Pierre : L’équilibrage du gameplay, qui a commencé il y a une semaine, est aussi un gros morceau. En raison de l’originalité du concept, nous n’avons pas beaucoup de références nous servant d’étalon. D’ailleurs, j’invite les lecteurs intéressés pour participer aux playtests du jeu à nous contacter, nous allons avoir besoin de retours sur les sensations de jeu, la difficulté, l’ergonomie, etc.

Que pensez-vous de ce principe de blog, permettant aux créateurs de directement communiquer leur progression et leurs idées aux potentiels joueurs ?

Camille : C’était vraiment très emballant au début, mais il s’est vite révélé compliqué d’avoir un rythme de publication régulier. Pour bien faire, il faut en fait avoir une personne dont c’est le boulot à plein temps. C’est une excellente leçon à retenir pour le futur. En revanche, depuis le début des votes tous les groupes sont bien plus mis en lumière et des échanges très intéressants entre les joueurs et les concepteurs se sont mis en place.

Sandro : Après, c’est absolument génial de partager ce qu’est la création d’un jeu, notre quotidien, et ainsi permettre au public de mieux visualiser l’investissement personnel que représente le développement d’un jeu vidéo.

Pas trop dur de travailler sur ce projet en plus de tous vos cours et vos autres travaux scolaires ?

Léo : Si ! Mais comme ce projet nous permet de nous lâcher complètement au niveau de la créativité et de restituer tout ce qu’on a appris à l’école de manière plus autonome, il n’y a jamais eu de baisse de motivation. Au final, ce projet est devenu un véritable échauffement grandeur nature pour le projet de fin d’étude que nous aurons à réaliser l’année prochaine.

Comment s’est passée votre candidature aux Hits Playtime ?

Pierre : Très bien ! Les rapports avec les organisateurs ont été très bons et le fait de partager son travail est très gratifiant. En revanche, nous avons eu un problème de public. En effet, Avenir est clairement un jeu au gameplay un minimum exigeant, et il est nécessaire d’être déjà un joueur pour maîtriser rapidement les mécanismes de jeu, ce qui pose quelques problèmes d’accessibilité. En revanche, le gros aspect positif de ce public est que nous avons pu avoir des échanges très intéressants autour du « fond » du jeu.
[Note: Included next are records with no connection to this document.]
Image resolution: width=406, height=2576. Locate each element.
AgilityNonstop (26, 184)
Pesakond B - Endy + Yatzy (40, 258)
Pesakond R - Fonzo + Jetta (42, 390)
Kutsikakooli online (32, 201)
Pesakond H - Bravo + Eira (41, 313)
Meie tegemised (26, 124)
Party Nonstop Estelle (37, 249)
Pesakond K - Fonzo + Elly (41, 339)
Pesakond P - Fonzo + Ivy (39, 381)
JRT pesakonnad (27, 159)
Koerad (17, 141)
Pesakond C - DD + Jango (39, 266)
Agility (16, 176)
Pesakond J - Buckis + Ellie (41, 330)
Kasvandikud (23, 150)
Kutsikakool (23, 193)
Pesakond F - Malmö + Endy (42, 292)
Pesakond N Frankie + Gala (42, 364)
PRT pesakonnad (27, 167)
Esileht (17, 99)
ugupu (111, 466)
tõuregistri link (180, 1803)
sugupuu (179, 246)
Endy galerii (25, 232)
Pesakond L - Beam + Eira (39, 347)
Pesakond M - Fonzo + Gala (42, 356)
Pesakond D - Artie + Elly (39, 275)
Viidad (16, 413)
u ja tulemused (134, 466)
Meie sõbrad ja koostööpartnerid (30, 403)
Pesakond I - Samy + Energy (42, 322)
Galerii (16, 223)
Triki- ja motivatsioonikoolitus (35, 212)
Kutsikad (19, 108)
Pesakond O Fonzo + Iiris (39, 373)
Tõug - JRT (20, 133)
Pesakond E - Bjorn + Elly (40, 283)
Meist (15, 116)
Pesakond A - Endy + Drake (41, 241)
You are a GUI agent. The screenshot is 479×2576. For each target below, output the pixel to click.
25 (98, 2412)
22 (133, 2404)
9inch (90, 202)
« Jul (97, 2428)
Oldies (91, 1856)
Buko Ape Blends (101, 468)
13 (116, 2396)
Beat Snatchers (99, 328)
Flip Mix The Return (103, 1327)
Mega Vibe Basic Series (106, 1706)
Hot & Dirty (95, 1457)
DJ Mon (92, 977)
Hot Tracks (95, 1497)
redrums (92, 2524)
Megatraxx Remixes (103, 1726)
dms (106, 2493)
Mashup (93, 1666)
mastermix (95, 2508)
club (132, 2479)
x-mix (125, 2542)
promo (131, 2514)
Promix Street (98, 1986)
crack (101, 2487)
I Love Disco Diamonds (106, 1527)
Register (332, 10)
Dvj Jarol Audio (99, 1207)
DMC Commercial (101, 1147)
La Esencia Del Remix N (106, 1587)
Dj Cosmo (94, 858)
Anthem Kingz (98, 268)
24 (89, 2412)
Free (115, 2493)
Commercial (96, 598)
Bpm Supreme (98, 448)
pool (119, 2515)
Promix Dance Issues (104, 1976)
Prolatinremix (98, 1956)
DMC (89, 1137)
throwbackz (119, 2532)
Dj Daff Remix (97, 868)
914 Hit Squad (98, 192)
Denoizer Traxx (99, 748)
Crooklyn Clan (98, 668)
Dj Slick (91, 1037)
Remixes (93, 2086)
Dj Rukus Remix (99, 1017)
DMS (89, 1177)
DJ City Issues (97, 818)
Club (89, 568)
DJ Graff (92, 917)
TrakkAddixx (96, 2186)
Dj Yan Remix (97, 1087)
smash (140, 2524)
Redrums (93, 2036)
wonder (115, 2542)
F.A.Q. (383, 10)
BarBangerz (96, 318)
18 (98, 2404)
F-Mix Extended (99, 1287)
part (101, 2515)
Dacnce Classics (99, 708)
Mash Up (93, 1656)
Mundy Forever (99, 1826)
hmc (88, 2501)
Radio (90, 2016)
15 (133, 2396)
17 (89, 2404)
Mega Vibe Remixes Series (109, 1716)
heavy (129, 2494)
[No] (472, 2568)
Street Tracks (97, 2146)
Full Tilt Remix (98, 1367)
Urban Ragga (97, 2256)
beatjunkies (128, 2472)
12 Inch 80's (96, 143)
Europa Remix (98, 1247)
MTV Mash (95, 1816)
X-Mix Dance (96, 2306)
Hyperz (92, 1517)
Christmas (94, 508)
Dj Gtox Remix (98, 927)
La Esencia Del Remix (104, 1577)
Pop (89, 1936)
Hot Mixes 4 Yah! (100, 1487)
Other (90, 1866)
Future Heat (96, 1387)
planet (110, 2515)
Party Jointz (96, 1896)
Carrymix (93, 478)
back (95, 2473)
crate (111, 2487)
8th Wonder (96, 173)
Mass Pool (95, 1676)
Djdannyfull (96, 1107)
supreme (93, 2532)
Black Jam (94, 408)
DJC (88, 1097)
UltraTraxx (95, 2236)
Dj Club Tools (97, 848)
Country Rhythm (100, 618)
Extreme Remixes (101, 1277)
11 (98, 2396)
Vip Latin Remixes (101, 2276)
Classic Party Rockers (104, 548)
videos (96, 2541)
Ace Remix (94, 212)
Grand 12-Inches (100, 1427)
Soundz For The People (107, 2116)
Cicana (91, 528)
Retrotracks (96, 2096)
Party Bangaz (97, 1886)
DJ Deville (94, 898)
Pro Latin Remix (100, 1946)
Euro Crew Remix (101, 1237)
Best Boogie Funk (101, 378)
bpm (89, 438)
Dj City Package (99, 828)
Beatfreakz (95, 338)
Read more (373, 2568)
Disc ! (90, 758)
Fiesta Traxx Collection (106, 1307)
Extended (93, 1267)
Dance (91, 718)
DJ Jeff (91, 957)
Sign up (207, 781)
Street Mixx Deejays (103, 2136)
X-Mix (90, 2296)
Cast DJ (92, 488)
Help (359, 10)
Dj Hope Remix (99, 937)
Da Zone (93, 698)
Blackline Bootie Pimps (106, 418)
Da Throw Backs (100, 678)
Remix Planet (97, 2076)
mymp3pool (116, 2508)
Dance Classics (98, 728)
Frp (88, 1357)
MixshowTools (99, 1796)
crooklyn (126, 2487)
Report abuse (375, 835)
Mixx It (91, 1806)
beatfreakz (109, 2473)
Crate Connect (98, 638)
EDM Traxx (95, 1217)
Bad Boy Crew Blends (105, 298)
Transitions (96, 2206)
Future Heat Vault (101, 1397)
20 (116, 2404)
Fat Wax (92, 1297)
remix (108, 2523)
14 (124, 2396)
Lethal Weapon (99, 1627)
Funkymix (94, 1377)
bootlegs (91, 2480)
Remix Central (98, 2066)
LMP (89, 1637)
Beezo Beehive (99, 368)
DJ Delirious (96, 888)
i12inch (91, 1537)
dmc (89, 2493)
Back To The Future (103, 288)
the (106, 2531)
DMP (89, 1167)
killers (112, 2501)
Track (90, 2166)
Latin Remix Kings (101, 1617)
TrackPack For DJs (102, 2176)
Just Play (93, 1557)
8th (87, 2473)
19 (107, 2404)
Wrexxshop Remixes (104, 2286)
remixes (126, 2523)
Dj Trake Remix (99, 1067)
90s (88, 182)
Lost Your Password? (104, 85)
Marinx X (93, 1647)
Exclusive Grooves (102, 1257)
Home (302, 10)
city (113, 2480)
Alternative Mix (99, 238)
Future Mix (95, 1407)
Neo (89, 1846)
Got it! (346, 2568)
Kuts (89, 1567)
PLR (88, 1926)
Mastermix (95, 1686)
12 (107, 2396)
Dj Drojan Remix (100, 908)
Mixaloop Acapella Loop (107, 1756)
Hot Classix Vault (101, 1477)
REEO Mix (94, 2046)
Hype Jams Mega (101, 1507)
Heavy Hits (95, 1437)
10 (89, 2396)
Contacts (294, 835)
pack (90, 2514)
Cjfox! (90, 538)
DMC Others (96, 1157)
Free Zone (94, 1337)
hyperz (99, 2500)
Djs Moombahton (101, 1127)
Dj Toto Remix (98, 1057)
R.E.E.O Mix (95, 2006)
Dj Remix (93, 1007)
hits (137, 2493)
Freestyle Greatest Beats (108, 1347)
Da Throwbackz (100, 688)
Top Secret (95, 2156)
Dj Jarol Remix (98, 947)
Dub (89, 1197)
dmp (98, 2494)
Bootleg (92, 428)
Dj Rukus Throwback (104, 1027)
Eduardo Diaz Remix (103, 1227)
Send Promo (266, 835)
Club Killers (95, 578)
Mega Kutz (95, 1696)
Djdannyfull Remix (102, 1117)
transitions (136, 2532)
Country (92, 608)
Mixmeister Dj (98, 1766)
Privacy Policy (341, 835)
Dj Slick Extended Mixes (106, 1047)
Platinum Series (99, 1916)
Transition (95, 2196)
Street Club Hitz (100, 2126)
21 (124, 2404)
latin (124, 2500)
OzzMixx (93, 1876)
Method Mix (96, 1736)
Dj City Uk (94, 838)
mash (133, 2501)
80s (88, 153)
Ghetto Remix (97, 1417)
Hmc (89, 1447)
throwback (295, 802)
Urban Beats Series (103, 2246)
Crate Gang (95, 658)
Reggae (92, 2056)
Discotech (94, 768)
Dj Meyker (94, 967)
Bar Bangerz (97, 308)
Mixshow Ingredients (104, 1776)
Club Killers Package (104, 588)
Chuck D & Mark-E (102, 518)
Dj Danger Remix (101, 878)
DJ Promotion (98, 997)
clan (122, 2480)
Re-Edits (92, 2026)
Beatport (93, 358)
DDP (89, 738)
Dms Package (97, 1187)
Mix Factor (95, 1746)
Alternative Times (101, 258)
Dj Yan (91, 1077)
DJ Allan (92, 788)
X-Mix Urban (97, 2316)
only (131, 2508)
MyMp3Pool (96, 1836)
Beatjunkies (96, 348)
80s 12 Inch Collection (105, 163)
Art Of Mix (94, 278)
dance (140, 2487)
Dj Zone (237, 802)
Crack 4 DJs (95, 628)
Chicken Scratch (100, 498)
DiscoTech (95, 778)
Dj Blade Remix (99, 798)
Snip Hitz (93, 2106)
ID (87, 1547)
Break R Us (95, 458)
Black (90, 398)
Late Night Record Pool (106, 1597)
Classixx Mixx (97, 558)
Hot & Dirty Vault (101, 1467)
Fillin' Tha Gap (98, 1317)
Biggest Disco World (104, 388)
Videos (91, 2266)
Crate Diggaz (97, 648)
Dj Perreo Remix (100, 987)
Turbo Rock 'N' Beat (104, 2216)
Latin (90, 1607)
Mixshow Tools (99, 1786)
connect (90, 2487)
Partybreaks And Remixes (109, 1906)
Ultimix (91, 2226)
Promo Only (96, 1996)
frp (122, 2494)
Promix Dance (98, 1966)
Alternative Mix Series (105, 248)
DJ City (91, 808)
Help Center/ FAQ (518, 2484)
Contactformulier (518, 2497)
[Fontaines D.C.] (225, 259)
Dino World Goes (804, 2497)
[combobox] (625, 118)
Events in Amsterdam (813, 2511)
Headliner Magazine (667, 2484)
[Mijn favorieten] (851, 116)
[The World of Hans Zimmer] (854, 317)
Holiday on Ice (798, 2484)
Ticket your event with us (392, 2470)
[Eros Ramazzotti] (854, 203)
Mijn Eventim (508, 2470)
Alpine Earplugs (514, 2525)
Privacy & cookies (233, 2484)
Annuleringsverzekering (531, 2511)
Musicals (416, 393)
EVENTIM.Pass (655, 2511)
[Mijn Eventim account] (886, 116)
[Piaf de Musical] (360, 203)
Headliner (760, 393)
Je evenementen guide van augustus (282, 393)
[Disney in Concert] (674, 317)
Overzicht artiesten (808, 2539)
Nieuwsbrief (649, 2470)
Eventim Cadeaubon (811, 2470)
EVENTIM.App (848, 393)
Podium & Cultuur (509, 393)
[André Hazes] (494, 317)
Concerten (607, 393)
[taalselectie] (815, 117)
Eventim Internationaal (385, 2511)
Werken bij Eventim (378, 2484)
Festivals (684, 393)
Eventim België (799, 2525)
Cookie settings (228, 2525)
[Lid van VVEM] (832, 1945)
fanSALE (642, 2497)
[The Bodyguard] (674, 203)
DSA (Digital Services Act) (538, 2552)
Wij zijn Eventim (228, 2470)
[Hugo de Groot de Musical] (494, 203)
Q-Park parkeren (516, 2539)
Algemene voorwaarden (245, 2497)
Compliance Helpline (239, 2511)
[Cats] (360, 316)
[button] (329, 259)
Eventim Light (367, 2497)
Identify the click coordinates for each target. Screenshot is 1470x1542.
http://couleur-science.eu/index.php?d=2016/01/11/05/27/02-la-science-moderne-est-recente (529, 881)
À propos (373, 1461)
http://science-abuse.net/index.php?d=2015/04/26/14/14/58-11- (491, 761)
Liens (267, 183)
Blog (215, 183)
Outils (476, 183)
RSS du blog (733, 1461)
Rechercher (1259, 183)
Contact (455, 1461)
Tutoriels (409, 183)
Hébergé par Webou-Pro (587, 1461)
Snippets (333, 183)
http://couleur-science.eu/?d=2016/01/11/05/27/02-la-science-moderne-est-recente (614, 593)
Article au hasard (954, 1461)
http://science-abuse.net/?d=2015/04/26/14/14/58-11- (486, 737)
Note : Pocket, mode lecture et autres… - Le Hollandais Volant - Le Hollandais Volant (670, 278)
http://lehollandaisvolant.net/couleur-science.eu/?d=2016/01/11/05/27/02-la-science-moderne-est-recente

Comment abordez-vous ce concours : plutôt sereinement, comme un sympathique challenge, ou il y a t’il une véritable pression derrière toute la bonne humeur que vous communiquez sur votre blog ?

Léo : Toute l’équipe a envie de gagner, donc personne ne sera vraiment serein avant la fin des votes. Hits Playtime est l’occasion de profiter du regard de professionnels et de milliers de personnes. C’est une opportunité que nous ne voulons pas laisser filer comme ça.

Solène : En revanche,Pierre est en plein craquage mental et on se demande si il va survivre à la période des votes.

Quels sont vos “jeux de chevet” aujourd’hui ?

Pierre : Là, je suis sur la dernière version de Pokémon, mais j’attends avec impatience l’été pour me jeter sur BatenKaitosOrigins !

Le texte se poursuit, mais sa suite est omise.